◆ CONSEGNE:
1. Riscrivi in forma più breve il paragrafo dell'estratto che inizia con «Gli psichiatri e i giuristi», conservandone i fatti principali.
2. Scrivi il seguito dell'estratto sulla malattia mentale negata, partendo dopo la sua ultima frase.

◆ ESTRATTO:
══════════

La malattia mentale negata. È il momento di importanti domande collettive, soprattutto rivolte agli psichiatri per capire come si possa fare prevenzione

«Quando siamo davanti all’orrore cerchiamo di rassicurarci etichettando tutto come malattia mentale, ma la violenza non è il prodotto della malattia mentale, la violenza nasce da situazioni di marginalità, è la conseguenza di non saper controllare gli impulsi. Si uccide sempre per rabbia, per un demone che si porta dentro». Così la psichiatra Emi Bondi, presidente uscente della Società di psichiatria, intervistata dal Corriere della Sera l’1 settembre dopo il femminicidio di Sharon Verzeni. Come può la comunità scientifica accettare queste affermazioni religiose senza ribellarsi? Come può non farsi sentire rispetto a queste e alle affermazioni di Paolo Crepet che dice che solo l’Onnipotente potrebbe capire l’accaduto a Paderno dove un diciassettenne ha sterminato la famiglia a partire dal fratellino di 12 anni?

Se Crepet invoca l’onnipotente, Emi Bondi ha scomodato il diavolo che avrebbe agito tramite Sangare.  Sono tutte affermazioni, purtroppo letterali, facilmente riscontrabili sui maggiori giornali.

Le lancette del tempo sembrano tornate indietro di secoli. Lo denunciammo già diversi anni fa su queste pagine quando scoprimmo che un’associazione di psichiatri e psicoterapeuti cattolici si affidava alla collaborazione di esorcisti per affrontare i casi più complicati perché oltre certi livelli di malattia ci sarebbe – a loro dire – la possessione demoniaca.

E che fine ha fatto il giornalismo, specie sul servizio pubblico, che avrebbe dovuto sottolineare che per fortuna sono molto rari i casi di giovani e adolescenti che uccidono lucidamente? Il caso di Omar e Erika (vent’anni fa) e quelli di Paderno, di Traversetolo e di Viadana sono cari rari ma vanno diagnosticati correttamente.

Gli psichiatri e i giuristi che intervengono su questo numero di Left parlano di una patologia estrema, di perdita totale degli affetti, di “deserto interiore”, di psicosi. Il malessere degli adolescenti, che pure va attenzionato moltissimo, specie dopo il Covid, esige una risposta che non arriva dalla scuola e dalle istituzioni, ma è altra cosa rispetto ai casi estremi appena citati e che hanno scosso profondamente l’opinione pubblica, che pure – giustamente – esige una risposta concreta sul piano scientifico.

══════════

◆ DATI DELL'ESERCIZIO:
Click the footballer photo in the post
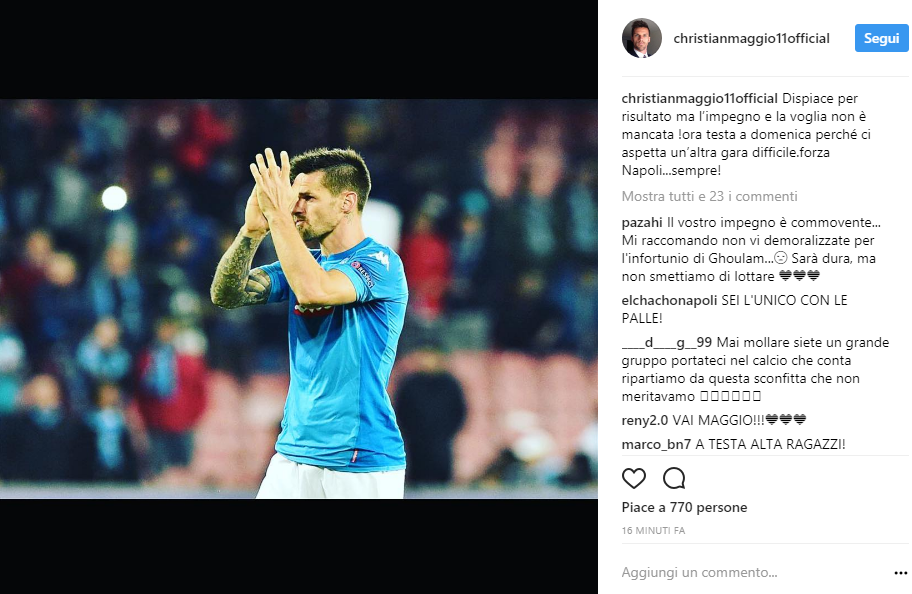912x594 pixels. (298, 298)
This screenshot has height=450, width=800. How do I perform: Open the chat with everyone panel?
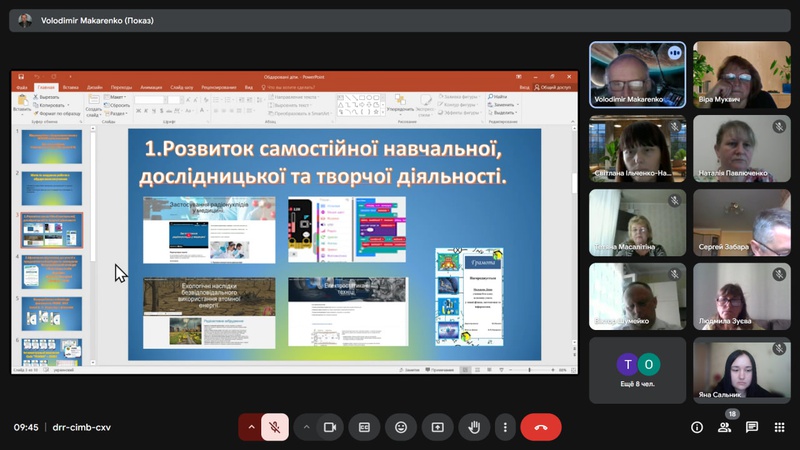752,427
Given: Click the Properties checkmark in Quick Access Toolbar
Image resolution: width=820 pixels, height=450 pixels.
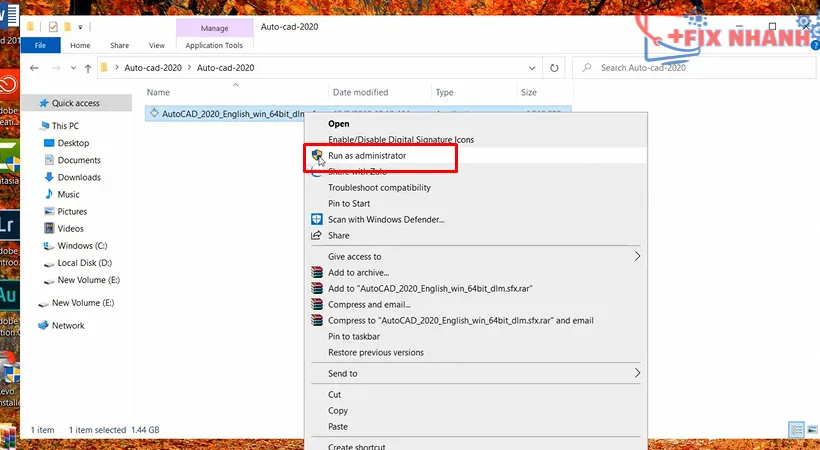Looking at the screenshot, I should (54, 26).
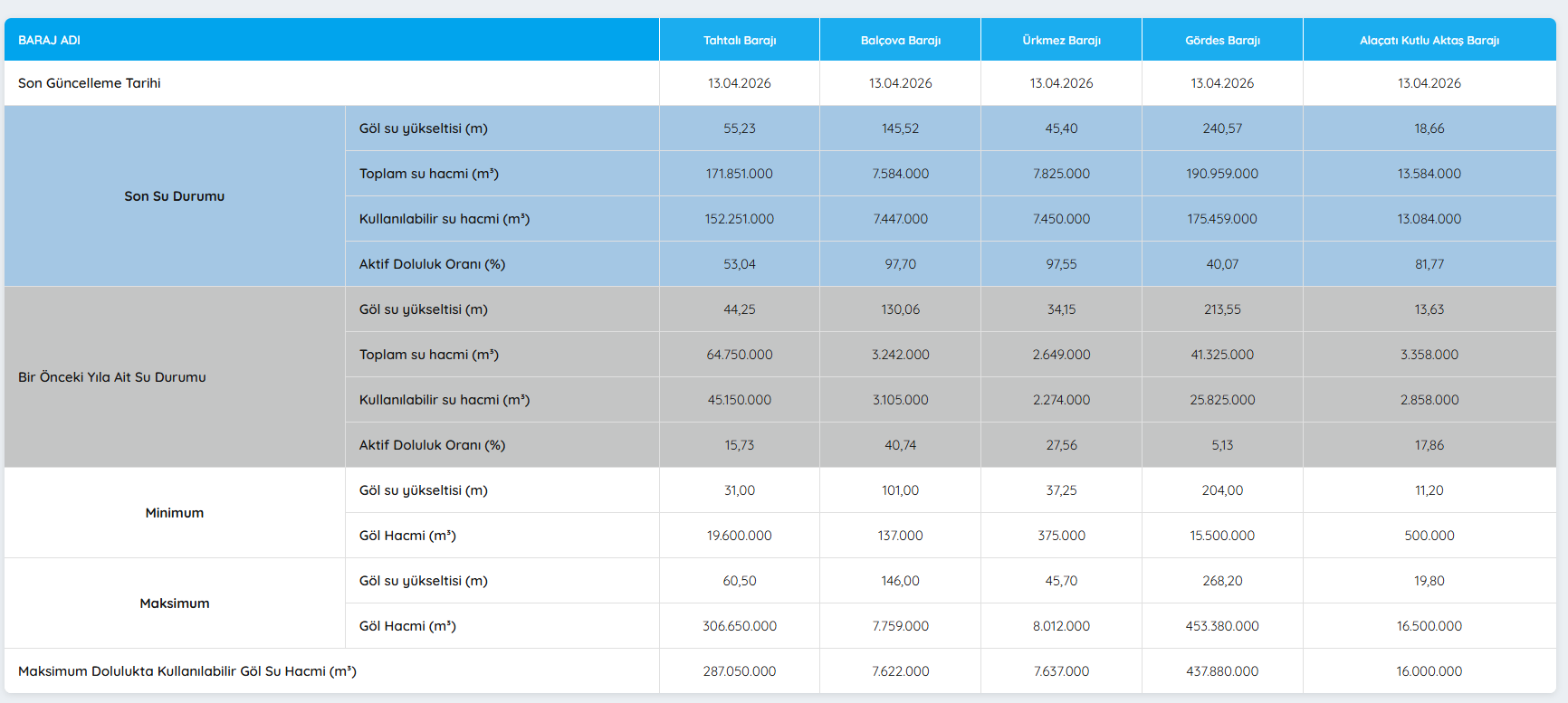Select Gördes Barajı maximum usable volume 437.880.000
Screen dimensions: 1568x703
click(1222, 671)
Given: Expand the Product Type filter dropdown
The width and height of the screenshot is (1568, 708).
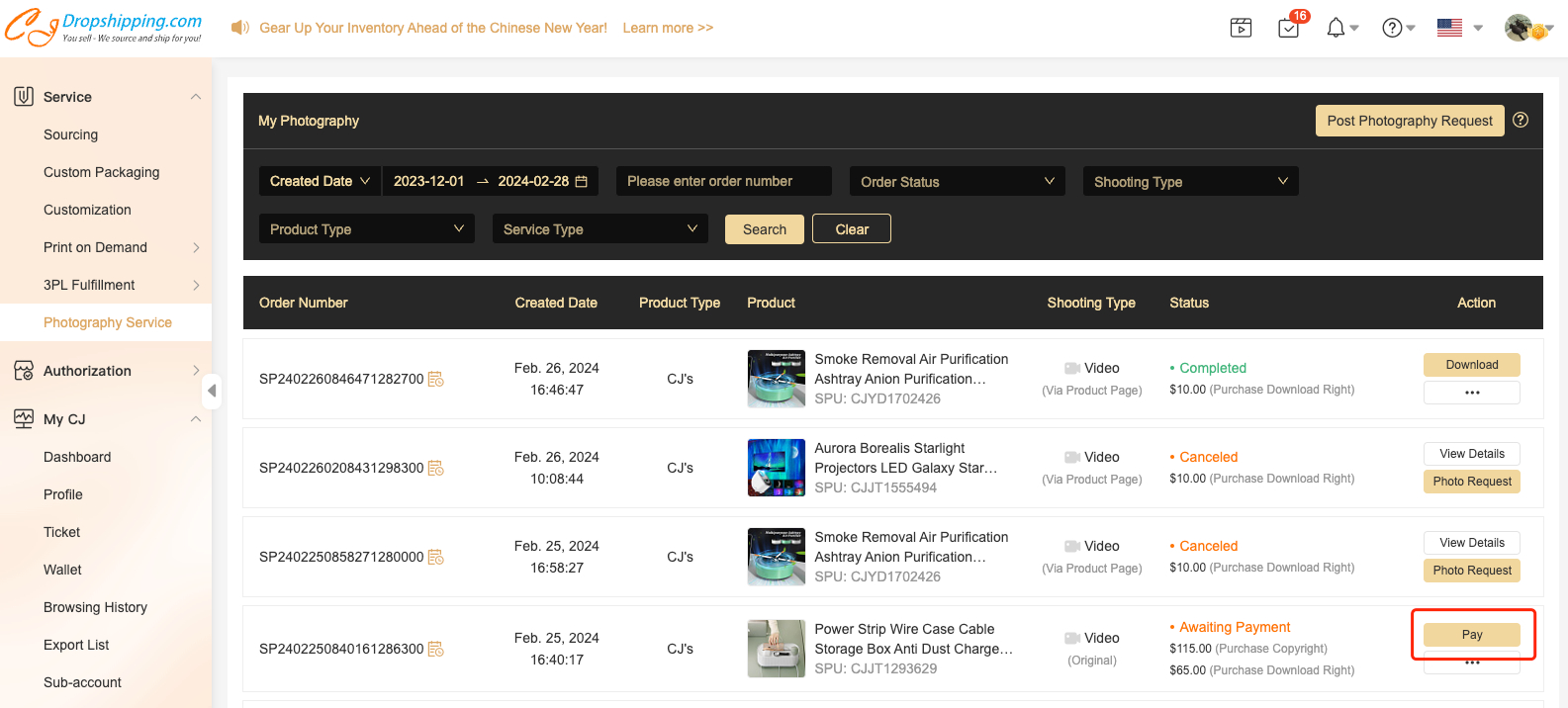Looking at the screenshot, I should [366, 228].
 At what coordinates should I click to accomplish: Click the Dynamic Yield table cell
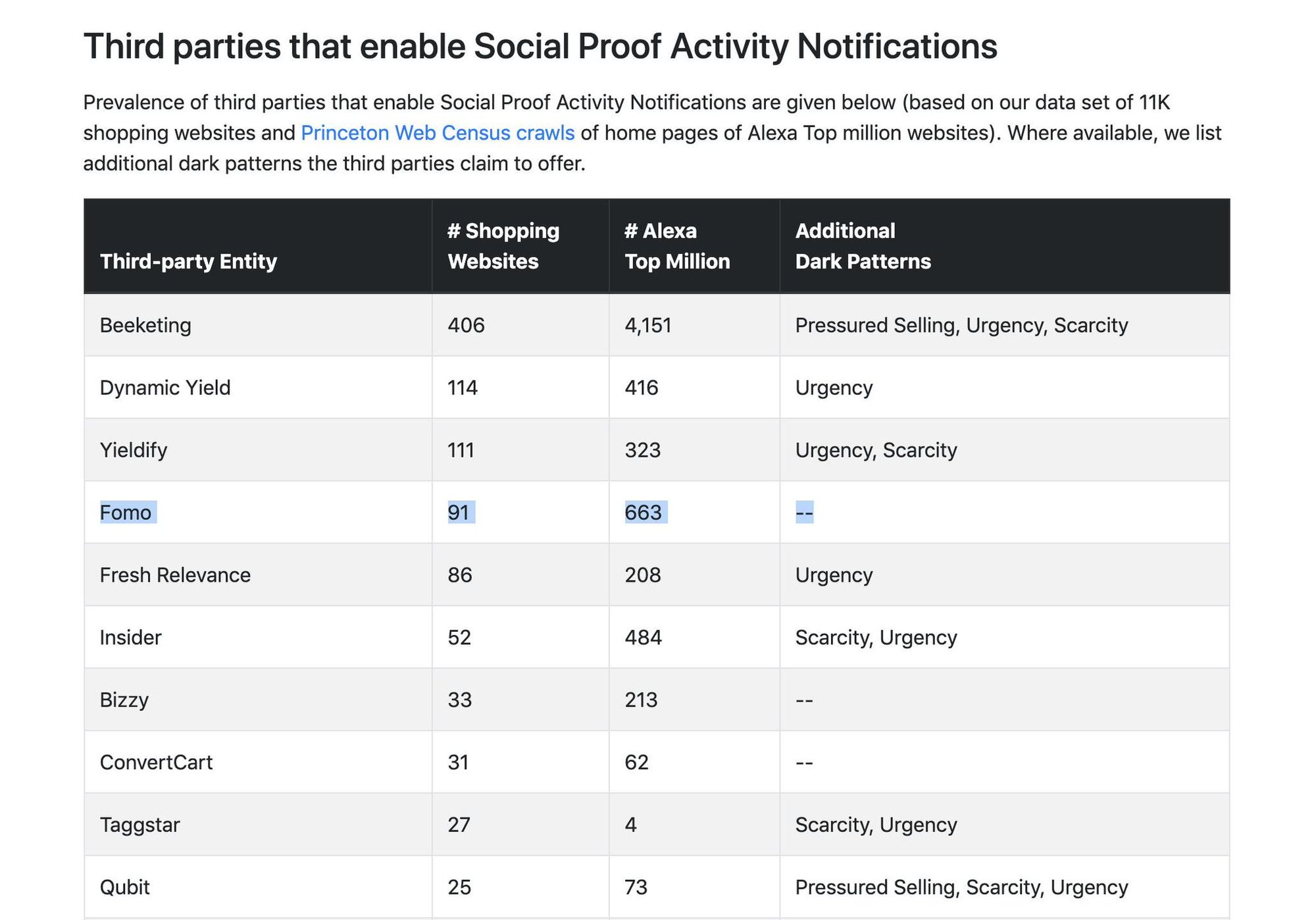[165, 388]
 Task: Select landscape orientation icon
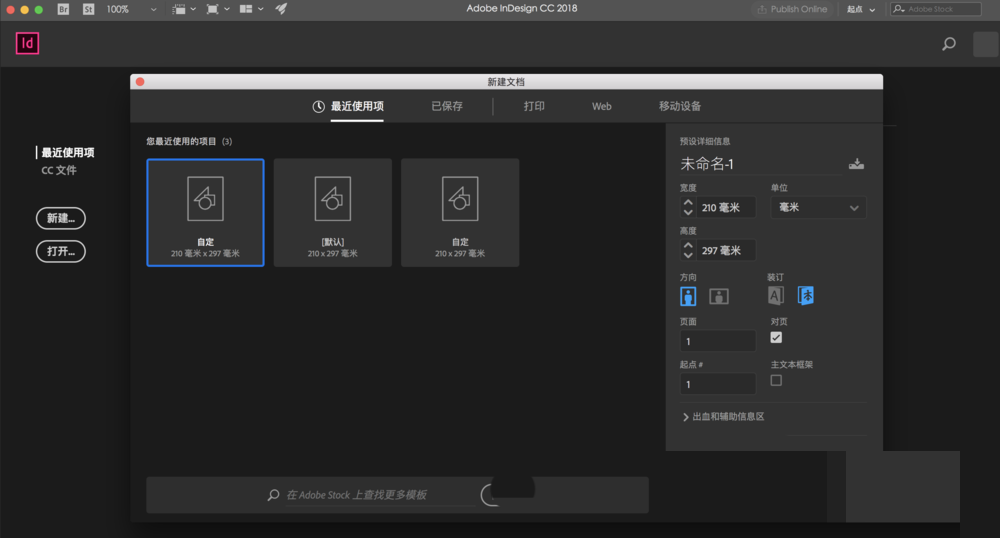718,296
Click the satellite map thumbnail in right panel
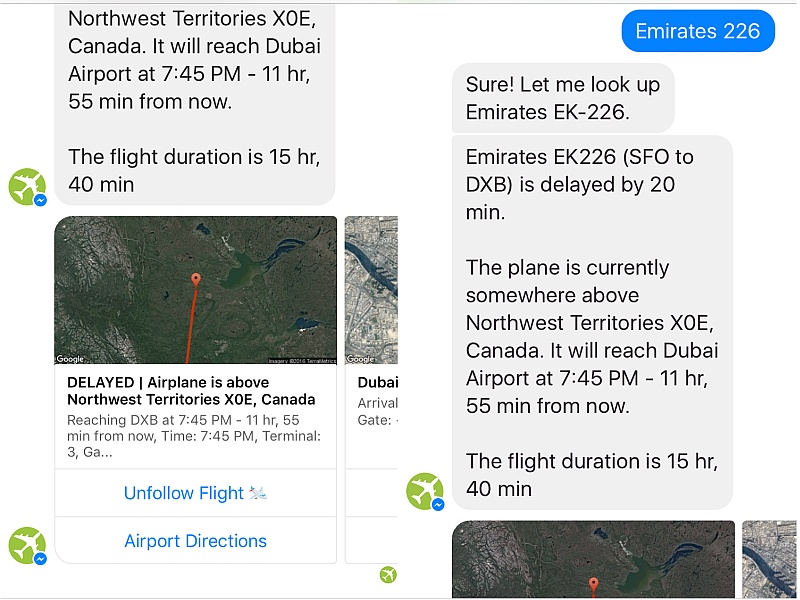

══════════

◆ RISPOSTE PER CONSEGNA:
1. Gli psichiatri e i giuristi intervenuti su questo numero di Left parlano di una patologia estrema: perdita totale degli affetti, "deserto interiore", psicosi. Il malessere degli adolescenti va seguito con molta attenzione, soprattutto dopo il Covid. Richiede una risposta che scuola e istituzioni non danno. È però diverso dai casi estremi citati, che hanno scosso l'opinione pubblica. Per questi casi l'opinione pubblica chiede giustamente una risposta scientifica concreta.

2.
E qui torniamo alla questione iniziale, come è possibile che nessuno nell’ambito della rete sociale intorno a Giulia Cecchettin abbia colto un segnale di pericolo nei 300 messaggi al giorno (trecento!) che Turetta le mandava non certo per amore ma solo per controllarla e annichilirla? Come è possibile che a livello istituzionale nessuno sia intervenuto in tempo per fermare Sangare dopo le minacce di morte – più volte denunciate – alla madre e alla sorella? Sangare, poi, ha ucciso Sharon Verzeni, “scelta” proprio perché donna, dopo aver risparmiato dei ragazzini incontrati sulla sua strada. Come è possibile che nessuno avesse visto oltre l’immagine esteriore di Chiara, efficiente baby sitter, venditrice a comando, studentessa modello e catechista? Indottrinata da un pensiero religioso che non distingue l’aborto da un omicidio, ha creduto che feto e bambino fossero la stessa cosa arrivando così a uccidere due neonati invece di abortire come consente la legge 194? Dove erano i familiari e i suoi affetti che ora affermano di non aver saputo nulla? La rete sociale ha fallito? Ce lo dobbiamo chiedere collettivamente. È soprattutto dobbiamo interpellare psichiatri con una valida formazione scientifica per capire come si possa fare prevenzione.